Task to carry out: In the entries below, spot each line with the word "will" and copy it.

Saved data entries
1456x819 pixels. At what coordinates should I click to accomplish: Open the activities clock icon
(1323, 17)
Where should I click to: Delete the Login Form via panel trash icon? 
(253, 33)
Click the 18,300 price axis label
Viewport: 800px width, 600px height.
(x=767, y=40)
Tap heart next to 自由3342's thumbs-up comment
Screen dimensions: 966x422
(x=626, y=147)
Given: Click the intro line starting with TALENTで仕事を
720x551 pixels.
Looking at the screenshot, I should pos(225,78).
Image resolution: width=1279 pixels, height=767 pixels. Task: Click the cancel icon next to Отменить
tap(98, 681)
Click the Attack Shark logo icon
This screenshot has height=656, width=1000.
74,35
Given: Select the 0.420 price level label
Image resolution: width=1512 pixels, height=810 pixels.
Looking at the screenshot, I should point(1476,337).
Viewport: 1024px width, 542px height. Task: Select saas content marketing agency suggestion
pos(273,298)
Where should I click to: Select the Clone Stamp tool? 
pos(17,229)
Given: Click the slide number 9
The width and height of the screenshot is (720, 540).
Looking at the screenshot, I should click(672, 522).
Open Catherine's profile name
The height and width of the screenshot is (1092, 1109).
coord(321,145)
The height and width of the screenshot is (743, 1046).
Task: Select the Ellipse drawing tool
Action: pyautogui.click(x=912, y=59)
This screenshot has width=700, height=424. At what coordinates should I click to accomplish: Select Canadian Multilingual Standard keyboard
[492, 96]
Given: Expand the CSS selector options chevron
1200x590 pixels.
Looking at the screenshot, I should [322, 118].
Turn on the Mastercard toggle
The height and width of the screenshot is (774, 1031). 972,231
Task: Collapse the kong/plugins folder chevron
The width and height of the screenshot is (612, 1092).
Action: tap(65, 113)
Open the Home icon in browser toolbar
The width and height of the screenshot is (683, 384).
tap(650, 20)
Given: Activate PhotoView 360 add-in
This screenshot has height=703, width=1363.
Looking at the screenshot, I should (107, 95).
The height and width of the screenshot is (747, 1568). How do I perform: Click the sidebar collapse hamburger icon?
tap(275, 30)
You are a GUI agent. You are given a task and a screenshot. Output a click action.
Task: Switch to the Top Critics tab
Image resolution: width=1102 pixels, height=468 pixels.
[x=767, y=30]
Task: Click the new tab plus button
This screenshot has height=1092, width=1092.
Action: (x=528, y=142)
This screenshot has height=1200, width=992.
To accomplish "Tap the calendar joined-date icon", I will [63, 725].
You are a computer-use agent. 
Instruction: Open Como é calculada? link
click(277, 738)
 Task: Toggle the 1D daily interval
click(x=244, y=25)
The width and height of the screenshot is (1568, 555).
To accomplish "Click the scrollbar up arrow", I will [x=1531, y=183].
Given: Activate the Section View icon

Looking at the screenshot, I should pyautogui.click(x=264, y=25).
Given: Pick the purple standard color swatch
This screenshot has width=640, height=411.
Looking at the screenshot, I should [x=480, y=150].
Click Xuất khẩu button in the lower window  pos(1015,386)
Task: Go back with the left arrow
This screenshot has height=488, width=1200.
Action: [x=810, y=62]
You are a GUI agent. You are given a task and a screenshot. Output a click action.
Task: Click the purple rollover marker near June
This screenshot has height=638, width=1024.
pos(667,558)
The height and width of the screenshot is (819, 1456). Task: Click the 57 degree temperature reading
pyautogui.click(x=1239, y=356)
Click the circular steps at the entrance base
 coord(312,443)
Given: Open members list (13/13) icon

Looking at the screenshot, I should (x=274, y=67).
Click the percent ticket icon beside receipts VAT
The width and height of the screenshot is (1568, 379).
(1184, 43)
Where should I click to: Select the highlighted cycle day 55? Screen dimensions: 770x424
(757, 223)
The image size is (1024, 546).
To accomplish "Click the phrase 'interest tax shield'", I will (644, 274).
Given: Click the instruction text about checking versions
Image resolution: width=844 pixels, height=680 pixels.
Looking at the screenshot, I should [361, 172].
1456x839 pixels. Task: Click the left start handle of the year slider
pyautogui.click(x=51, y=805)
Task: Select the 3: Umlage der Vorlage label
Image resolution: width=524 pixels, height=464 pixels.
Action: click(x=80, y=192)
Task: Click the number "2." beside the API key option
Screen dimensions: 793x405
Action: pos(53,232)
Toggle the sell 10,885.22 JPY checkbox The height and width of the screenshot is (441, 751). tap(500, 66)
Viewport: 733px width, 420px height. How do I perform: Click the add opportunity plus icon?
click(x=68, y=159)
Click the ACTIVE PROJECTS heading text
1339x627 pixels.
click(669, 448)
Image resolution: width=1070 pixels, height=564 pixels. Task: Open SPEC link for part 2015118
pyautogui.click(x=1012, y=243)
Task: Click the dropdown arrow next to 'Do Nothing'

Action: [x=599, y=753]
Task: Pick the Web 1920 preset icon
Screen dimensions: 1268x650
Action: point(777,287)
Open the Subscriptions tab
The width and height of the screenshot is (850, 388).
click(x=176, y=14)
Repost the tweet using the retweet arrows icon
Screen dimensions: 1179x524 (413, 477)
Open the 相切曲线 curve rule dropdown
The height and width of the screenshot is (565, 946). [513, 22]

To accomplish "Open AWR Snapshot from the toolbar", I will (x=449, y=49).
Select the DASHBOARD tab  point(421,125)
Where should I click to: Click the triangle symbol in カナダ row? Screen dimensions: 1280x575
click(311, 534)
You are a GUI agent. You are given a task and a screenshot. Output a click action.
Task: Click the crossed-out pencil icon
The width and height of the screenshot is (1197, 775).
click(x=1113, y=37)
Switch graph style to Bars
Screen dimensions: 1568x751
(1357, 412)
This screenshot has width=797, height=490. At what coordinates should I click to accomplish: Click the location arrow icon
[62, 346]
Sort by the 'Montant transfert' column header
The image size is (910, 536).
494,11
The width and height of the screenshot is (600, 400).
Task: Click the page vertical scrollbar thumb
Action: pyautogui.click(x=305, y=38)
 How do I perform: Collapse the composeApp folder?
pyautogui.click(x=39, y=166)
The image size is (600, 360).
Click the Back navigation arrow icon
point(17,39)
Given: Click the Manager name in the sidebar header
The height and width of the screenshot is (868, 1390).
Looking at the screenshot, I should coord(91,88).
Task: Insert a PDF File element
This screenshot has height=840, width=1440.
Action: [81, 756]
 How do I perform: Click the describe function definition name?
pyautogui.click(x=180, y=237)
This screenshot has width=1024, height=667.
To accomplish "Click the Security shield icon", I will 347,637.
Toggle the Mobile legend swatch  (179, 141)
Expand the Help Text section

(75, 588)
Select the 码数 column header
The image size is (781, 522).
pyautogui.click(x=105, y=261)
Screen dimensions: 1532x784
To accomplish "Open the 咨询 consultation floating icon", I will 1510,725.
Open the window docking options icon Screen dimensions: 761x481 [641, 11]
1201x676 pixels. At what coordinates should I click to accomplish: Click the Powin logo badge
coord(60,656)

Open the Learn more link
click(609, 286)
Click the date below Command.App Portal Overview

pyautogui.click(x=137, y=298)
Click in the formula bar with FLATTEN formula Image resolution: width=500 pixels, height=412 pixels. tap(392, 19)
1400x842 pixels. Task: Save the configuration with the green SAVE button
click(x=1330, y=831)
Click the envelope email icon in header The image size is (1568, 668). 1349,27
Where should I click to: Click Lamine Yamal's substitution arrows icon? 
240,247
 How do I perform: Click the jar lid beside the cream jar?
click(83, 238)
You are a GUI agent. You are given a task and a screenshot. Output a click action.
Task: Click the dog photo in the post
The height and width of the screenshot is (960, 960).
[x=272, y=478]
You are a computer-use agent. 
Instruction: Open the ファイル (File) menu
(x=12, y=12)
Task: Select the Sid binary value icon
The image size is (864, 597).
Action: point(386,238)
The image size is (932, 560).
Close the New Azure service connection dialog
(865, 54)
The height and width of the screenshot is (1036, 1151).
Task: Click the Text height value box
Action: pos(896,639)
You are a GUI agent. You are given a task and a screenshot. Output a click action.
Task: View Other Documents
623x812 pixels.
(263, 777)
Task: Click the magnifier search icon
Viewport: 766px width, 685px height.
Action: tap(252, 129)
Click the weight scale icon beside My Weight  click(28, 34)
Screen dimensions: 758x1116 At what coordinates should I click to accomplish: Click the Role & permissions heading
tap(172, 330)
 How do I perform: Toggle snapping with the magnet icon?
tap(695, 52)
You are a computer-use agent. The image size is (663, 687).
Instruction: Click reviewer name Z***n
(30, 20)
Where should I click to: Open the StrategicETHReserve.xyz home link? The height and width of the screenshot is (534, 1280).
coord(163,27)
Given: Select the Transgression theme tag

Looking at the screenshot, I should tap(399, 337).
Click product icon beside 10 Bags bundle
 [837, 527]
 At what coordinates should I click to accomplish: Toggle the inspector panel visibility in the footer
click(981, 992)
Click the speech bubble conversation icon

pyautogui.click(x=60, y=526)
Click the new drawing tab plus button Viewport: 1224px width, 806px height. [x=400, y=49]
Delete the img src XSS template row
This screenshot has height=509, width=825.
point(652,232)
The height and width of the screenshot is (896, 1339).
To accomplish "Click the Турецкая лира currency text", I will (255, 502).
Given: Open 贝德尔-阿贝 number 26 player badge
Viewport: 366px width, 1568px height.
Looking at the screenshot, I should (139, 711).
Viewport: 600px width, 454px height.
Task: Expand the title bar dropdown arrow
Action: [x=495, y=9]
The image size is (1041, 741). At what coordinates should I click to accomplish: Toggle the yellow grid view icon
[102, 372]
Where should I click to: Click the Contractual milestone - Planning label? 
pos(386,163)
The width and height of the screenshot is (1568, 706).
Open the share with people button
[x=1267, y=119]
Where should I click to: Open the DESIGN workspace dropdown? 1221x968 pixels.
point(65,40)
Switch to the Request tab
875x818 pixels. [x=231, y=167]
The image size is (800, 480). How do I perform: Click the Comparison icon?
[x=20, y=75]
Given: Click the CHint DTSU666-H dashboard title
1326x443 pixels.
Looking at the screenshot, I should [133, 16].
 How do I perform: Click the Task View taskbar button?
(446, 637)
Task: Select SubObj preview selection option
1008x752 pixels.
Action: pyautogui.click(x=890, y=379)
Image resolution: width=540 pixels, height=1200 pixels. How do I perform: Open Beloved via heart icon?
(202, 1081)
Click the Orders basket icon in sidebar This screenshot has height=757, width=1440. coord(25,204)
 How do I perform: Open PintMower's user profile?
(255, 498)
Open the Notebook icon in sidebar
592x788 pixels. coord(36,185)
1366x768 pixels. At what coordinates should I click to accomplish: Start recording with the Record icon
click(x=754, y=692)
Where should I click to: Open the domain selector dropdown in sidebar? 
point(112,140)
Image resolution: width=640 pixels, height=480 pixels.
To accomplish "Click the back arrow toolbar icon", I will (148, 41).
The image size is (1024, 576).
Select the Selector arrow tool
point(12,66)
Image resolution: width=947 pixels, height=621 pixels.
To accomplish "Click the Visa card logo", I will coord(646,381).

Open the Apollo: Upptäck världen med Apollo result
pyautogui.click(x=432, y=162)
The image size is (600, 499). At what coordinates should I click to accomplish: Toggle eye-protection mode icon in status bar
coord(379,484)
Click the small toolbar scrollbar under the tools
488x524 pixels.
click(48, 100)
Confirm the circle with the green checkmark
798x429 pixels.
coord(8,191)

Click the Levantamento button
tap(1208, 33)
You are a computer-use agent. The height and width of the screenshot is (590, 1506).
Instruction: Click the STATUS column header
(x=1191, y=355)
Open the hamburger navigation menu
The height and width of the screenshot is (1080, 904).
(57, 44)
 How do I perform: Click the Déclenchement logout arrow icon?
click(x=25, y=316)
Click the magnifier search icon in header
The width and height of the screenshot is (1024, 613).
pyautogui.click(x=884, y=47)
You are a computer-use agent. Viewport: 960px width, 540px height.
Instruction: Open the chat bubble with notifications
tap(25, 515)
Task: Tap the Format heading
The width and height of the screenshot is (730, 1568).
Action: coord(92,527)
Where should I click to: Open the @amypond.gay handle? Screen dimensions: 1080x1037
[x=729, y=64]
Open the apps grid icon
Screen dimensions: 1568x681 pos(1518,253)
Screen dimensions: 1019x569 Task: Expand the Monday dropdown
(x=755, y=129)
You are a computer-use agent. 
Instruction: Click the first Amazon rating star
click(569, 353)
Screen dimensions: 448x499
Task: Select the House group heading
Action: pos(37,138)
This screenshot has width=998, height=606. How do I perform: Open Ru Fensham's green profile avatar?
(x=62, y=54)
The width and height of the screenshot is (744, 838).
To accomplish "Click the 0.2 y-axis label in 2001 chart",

Solution:
To accomplish "Tap the calendar joined-date icon", I will [63, 725].
To accomplish "Click the scrollbar up arrow", I will [x=1531, y=183].
To accomplish "Click the phrase 'interest tax shield'", I will (644, 274).
To accomplish "Open AWR Snapshot from the toolbar", I will (x=449, y=49).
To accomplish "Click the Security shield icon", I will 347,637.
To accomplish "Open the 咨询 consultation floating icon", I will 1510,725.
To accomplish "Click the Турецкая лира currency text", I will (255, 502).
To accomplish "Click the back arrow toolbar icon", I will (148, 41).
To accomplish "Click the Visa card logo", I will coord(646,381).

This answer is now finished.